* _TASK GOAL_
From the entries that follow, gather each line holding the word "năng".

* _INPUT_
---

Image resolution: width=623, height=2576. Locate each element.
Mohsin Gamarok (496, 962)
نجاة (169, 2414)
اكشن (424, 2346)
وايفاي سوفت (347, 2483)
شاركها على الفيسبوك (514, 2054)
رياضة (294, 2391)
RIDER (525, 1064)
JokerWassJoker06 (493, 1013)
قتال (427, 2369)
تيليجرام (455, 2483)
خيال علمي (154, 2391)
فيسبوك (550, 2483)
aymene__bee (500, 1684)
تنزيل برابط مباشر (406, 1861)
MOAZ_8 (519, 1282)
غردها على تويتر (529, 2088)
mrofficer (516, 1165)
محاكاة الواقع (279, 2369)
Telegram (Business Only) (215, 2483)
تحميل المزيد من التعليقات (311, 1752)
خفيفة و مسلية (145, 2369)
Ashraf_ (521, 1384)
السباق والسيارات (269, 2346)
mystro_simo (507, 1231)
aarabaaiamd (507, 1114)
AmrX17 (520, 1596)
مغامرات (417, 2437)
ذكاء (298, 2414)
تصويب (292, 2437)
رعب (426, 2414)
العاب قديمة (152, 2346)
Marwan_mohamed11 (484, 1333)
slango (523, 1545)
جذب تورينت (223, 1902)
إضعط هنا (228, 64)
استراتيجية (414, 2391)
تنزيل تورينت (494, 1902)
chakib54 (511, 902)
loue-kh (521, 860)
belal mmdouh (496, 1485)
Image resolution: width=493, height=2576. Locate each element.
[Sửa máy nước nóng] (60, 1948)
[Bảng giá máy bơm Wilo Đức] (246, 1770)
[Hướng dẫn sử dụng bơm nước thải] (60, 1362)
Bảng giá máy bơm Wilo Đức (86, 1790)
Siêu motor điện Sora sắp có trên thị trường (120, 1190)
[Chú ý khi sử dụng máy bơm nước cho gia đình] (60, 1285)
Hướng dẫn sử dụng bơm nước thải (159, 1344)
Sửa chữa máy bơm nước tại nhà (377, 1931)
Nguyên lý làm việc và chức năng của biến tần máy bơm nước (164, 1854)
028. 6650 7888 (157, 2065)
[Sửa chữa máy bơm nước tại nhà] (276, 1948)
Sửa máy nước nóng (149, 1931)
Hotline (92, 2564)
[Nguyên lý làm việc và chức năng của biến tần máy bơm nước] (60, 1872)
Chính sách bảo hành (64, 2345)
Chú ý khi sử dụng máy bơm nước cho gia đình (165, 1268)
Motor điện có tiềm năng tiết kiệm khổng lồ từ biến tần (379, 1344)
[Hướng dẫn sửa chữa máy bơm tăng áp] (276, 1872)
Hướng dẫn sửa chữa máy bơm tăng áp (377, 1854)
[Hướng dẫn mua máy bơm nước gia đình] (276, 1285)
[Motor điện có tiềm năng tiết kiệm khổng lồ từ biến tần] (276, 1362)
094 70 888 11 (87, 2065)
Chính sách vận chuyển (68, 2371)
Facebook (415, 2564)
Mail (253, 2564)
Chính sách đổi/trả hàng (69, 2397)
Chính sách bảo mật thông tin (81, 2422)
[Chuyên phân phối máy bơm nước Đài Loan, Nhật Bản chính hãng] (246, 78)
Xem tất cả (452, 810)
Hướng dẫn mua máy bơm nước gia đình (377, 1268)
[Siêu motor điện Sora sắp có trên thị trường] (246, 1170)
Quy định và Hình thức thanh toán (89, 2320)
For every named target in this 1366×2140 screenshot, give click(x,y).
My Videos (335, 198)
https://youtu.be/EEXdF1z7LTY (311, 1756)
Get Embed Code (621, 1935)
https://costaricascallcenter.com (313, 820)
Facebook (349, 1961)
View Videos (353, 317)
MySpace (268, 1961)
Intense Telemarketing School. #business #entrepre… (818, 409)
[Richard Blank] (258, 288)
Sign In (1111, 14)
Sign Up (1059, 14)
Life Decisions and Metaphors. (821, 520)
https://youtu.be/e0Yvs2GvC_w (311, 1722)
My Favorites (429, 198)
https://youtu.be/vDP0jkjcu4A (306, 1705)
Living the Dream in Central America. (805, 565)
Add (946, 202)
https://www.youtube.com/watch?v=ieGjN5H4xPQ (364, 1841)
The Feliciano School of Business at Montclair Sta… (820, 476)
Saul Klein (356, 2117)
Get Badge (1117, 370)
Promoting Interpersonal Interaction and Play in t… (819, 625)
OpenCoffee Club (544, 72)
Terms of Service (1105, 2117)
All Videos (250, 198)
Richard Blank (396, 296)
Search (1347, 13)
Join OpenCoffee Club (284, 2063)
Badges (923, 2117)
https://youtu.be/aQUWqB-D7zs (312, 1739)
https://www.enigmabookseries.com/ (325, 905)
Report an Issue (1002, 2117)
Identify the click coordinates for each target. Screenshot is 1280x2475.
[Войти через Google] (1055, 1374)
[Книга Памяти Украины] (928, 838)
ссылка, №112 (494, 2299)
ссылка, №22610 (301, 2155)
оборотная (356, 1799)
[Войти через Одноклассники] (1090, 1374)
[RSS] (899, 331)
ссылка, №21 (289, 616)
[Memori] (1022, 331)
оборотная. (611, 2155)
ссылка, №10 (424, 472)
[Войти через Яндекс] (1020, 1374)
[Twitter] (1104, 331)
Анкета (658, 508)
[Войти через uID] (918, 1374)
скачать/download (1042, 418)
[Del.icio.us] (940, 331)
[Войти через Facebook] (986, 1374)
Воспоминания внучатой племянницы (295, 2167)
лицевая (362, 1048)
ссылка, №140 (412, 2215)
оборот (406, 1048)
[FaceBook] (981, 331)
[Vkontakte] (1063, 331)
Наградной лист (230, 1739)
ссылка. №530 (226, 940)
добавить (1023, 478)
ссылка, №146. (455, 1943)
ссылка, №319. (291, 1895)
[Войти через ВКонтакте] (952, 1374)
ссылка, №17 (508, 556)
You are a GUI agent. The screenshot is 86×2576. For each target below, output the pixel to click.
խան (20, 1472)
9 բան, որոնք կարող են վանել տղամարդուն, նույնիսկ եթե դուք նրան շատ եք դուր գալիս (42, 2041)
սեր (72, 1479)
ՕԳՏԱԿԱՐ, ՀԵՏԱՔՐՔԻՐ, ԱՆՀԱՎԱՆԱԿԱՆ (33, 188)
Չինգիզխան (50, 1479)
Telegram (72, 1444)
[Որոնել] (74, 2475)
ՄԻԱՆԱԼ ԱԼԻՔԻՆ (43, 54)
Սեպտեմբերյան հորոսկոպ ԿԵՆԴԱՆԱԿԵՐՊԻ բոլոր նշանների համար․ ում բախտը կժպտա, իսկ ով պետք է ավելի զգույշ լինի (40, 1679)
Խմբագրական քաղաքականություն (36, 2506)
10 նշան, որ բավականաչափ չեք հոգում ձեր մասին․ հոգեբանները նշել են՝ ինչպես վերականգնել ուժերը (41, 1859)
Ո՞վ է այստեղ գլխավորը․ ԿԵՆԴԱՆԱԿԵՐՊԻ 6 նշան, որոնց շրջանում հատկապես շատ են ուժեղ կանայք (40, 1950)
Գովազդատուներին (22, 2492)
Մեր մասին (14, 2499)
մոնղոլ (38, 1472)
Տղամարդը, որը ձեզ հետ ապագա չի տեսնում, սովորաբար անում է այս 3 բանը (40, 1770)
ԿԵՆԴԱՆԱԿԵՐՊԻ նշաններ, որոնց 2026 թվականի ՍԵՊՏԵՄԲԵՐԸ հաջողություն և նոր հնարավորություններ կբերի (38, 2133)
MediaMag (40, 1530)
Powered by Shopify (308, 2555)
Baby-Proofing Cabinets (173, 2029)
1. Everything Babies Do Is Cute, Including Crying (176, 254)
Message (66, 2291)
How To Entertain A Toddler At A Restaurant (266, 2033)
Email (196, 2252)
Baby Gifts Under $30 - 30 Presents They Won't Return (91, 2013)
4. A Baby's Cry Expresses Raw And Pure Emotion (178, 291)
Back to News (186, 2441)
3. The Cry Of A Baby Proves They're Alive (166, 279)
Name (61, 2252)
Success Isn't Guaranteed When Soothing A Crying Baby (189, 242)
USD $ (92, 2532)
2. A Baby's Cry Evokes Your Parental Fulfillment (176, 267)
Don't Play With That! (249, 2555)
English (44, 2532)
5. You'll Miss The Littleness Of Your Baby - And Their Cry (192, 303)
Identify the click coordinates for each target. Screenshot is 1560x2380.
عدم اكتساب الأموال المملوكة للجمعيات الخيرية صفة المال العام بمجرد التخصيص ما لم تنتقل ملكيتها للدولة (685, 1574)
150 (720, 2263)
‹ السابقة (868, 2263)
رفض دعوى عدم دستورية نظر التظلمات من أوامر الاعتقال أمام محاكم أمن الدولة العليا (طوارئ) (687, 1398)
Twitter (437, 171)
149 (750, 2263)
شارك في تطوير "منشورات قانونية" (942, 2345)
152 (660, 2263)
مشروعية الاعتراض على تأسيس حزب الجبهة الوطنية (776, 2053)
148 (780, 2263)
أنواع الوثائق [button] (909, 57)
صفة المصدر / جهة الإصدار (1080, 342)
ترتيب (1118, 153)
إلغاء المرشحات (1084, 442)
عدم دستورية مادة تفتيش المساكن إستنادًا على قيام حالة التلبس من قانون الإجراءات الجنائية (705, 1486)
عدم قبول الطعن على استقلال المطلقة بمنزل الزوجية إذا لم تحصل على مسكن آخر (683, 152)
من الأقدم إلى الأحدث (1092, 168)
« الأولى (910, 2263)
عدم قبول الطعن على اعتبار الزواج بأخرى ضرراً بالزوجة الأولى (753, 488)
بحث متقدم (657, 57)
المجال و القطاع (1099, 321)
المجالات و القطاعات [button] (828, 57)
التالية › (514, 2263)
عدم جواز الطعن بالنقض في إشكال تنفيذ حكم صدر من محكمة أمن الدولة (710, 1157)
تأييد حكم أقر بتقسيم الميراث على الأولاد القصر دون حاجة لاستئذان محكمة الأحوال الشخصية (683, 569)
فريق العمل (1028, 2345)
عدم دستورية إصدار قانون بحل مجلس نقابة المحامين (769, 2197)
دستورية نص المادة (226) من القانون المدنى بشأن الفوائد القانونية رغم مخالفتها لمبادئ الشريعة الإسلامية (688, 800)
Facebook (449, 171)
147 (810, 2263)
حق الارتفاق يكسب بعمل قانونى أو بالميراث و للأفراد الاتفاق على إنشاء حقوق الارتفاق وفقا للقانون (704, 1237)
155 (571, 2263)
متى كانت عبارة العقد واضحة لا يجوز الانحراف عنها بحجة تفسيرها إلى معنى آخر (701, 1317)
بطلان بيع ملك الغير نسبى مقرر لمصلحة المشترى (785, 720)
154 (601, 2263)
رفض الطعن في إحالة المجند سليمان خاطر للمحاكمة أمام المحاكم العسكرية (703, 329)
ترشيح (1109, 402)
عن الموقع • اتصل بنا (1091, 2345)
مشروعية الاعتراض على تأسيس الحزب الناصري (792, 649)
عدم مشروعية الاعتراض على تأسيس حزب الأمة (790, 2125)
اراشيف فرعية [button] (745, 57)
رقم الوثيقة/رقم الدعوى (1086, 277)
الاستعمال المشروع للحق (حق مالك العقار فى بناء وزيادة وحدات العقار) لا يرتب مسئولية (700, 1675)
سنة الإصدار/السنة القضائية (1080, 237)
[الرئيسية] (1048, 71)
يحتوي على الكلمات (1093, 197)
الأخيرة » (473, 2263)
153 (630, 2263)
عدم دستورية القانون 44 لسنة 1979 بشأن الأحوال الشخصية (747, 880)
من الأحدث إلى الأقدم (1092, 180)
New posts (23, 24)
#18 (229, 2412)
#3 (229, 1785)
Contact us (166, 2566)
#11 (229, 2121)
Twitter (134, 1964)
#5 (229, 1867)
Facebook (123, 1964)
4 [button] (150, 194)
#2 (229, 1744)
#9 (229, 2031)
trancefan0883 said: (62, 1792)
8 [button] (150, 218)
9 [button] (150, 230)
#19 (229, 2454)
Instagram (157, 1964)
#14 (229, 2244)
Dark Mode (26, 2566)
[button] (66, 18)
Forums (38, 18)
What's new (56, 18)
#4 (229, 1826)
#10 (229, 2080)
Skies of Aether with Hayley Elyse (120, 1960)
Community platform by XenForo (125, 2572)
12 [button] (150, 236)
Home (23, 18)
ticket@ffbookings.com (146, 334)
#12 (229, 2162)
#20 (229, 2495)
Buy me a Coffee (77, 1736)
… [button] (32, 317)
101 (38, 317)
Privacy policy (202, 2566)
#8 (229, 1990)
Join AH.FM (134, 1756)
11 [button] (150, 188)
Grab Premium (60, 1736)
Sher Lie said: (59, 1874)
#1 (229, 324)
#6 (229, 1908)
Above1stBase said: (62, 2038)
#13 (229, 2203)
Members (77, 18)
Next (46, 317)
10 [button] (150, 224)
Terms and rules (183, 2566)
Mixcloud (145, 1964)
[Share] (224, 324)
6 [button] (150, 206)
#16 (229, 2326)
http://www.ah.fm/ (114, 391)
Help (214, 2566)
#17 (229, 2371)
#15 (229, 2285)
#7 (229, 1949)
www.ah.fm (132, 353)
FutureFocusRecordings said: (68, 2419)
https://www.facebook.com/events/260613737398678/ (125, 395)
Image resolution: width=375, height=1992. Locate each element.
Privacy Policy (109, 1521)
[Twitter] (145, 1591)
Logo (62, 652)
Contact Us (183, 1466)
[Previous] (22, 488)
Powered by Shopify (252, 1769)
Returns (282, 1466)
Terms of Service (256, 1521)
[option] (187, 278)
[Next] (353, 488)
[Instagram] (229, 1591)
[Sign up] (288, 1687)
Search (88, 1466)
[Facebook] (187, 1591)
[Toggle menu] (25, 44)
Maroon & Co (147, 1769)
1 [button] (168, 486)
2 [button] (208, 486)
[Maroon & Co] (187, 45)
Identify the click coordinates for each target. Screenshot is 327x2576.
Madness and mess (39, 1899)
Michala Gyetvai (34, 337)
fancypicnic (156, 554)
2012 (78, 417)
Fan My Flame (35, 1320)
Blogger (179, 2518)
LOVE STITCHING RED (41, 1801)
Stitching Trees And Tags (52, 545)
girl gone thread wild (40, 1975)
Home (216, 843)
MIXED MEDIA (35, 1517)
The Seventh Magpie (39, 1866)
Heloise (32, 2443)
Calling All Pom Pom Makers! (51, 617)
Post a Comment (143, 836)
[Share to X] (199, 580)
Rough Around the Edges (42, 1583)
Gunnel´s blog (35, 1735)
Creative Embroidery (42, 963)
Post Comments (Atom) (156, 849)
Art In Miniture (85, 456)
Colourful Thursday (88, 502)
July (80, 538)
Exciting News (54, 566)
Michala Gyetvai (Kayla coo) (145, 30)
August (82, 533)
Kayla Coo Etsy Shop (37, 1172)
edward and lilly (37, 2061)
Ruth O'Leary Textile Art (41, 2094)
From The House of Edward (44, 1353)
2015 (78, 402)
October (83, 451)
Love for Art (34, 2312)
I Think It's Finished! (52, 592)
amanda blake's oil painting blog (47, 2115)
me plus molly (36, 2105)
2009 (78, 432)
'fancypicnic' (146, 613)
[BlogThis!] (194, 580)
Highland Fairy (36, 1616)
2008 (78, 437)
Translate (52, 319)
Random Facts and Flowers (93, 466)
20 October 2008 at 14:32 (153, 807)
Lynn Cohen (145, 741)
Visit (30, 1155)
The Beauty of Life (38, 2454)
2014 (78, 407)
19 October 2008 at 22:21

---

* _TASK ANSWER_
Nguyên lý làm việc và chức năng của biến tần máy bơm nước (164, 1854)
[Nguyên lý làm việc và chức năng của biến tần máy bơm nước] (60, 1872)
Motor điện có tiềm năng tiết kiệm khổng lồ từ biến tần (379, 1344)
[Motor điện có tiềm năng tiết kiệm khổng lồ từ biến tần] (276, 1362)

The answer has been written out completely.